Die zweite Periode bis Oktober 1995 war die schwierigste. Papandreou setzte die harte Linie durch, die er im Wahlkampf versprochen hatte. Das brachte den Griechen aber nur politische Niederlagen: Makedonien wurde von den USA, den EU-Ländern und Rußland als unabhängiger Staat anerkannt, Griechenland war diplomatisch isoliert. Um sich innenpolitisch zu sanieren, verhängte Papandreou im Februar 1994 ein Wirtschaftsembargo gegen Makedonien, das die Spannungen zwischen beiden Ländern massiv verschärfte.
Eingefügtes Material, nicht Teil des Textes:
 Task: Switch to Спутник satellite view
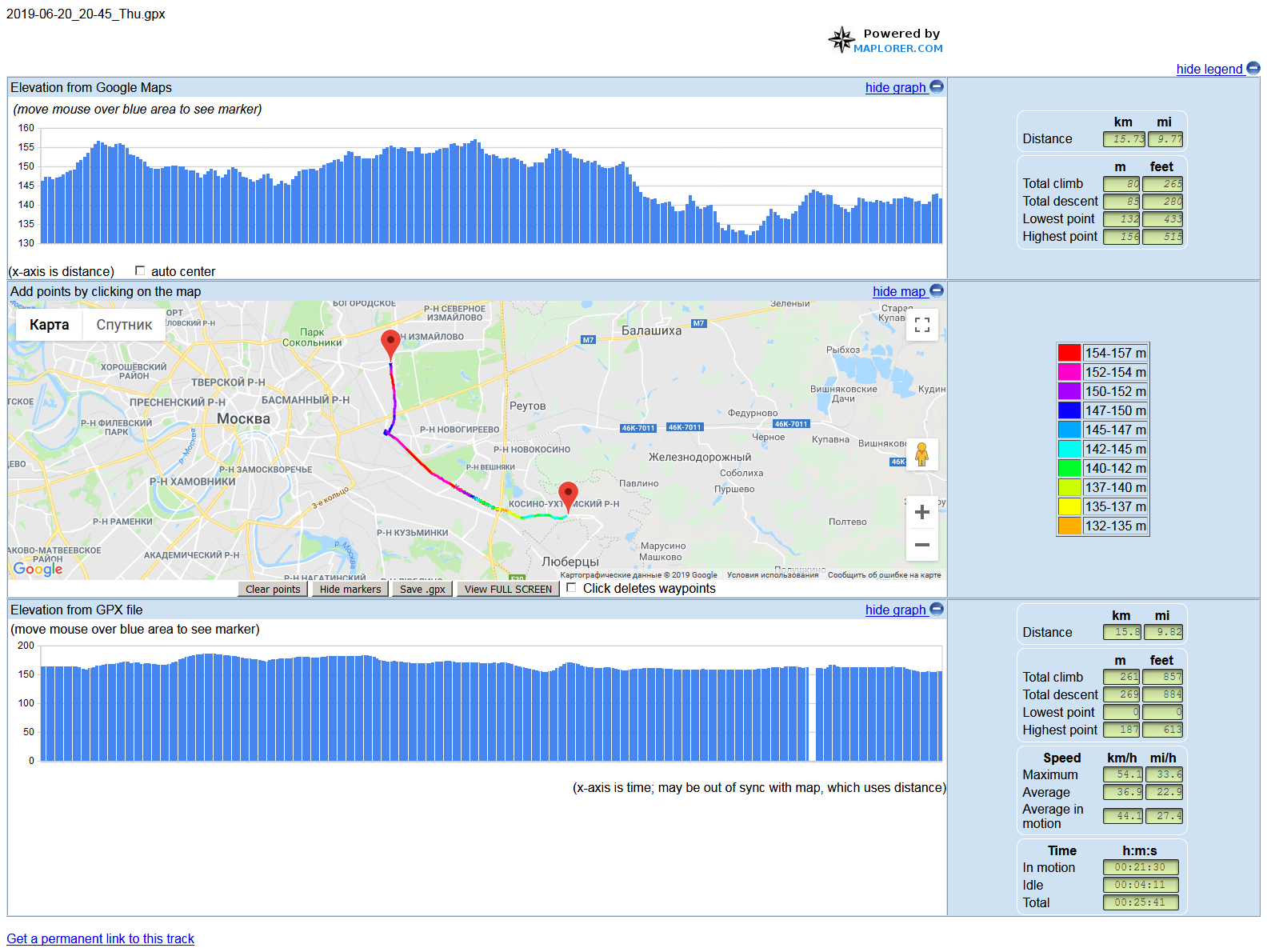[x=124, y=325]
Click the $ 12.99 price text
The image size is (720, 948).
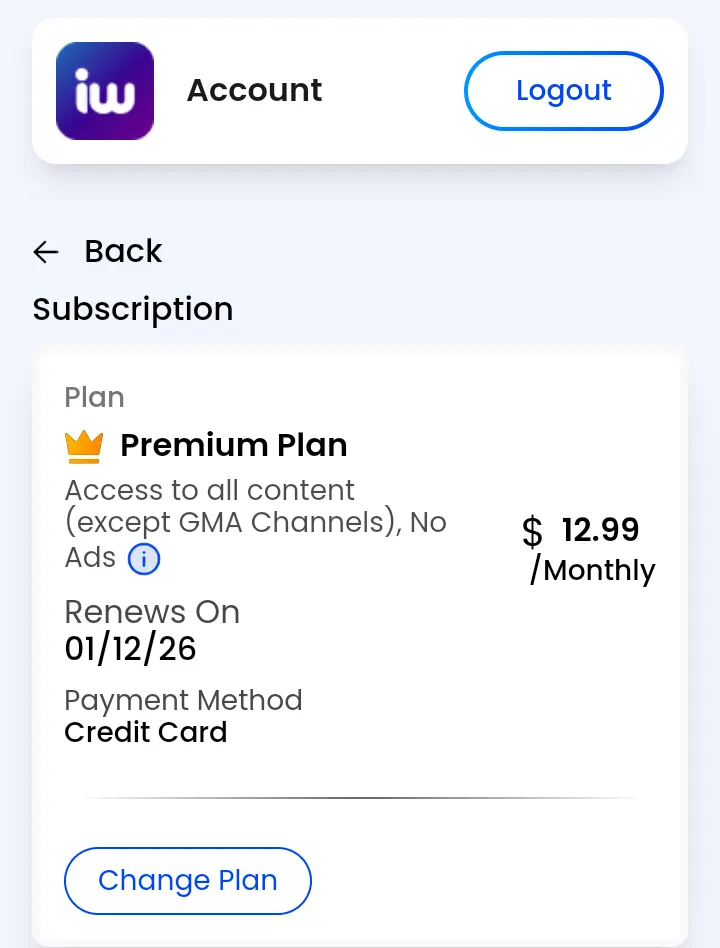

Die dritte Phase begann im Oktober 1995: Ein unter UN-Schirmherrschaft unterzeichnetes Abkommen brachte die Aufhebung des Embargos.2 Seitdem haben sich die Beziehungen laufend verbessert. Dabei spielte zwar die Ablösung Papandreous durch Kostas Simitis eine wichtige Rolle, aber noch bedeutsamer war die gespannte politische Situation in Makedonien. Denn hätte sich in diesem Land ein neues balkanisches Drama angebahnt, hätten sich gerade für Griechenland die gravierendsten Folgen ergeben.

Ist also die schwierigste Phase in den griechisch- makedonischen Beziehungen bereits überstanden? Sicher läßt sich das noch nicht sagen. Wegen des Widerstandes in der griechischen Öffentlichkeit ist eine zentrale Frage noch längst nicht entschieden: Das Problem des Namens der jungen Republik ist auch deshalb so schwerwiegend3 , weil auf dem Balkan der Prozeß der Nationenbildung historisch noch nicht lange abgeschlossen ist. Die nationalen Identitäten, von denen die geopolitische Instabilität und viele der politischen Konflikte herrühren, sind daher noch ziemlich brüchig.4 Dabei sind die Staaten besser dran, die eine starke nationale Identität ausgebildet haben bzw. reproduzieren können – in diesem Fall Griechenland. Das Geheimnis der erfolgreichen griechischen Nationbildung ist und bleibt der neoklassizistische Mythos, der die modernen Griechen als Erben der Antike sieht.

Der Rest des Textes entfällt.